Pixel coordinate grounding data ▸
------------

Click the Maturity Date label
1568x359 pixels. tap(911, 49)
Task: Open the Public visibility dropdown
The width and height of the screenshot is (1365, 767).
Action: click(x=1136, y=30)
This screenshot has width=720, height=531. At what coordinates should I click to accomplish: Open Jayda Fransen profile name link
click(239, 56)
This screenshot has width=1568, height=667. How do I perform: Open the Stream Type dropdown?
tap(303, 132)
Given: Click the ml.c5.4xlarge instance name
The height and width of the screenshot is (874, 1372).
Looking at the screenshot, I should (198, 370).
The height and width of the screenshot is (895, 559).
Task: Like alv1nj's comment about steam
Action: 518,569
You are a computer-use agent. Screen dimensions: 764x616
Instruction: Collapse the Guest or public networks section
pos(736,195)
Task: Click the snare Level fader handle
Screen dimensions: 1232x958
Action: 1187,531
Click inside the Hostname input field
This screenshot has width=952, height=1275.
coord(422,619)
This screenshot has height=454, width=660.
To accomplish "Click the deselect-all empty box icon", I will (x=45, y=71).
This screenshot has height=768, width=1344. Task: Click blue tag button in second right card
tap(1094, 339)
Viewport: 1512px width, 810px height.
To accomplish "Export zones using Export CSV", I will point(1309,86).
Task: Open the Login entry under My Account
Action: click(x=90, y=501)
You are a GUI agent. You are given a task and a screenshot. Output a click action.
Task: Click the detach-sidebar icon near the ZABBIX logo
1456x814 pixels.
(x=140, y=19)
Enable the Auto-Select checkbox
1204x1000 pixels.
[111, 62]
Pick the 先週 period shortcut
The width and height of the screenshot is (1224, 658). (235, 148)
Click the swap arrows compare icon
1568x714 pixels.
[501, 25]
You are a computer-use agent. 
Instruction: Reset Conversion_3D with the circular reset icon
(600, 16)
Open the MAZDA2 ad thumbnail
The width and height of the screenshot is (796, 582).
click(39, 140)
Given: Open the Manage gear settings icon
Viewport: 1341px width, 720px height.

------------

What to produce ▸
Take the line holding "Given: Open the Manage gear settings icon" and the lines after it through the end of the entries. Retype them exactly and add nothing.

Task answer ▸
Given: Open the Manage gear settings icon
Viewport: 1341px width, 720px height.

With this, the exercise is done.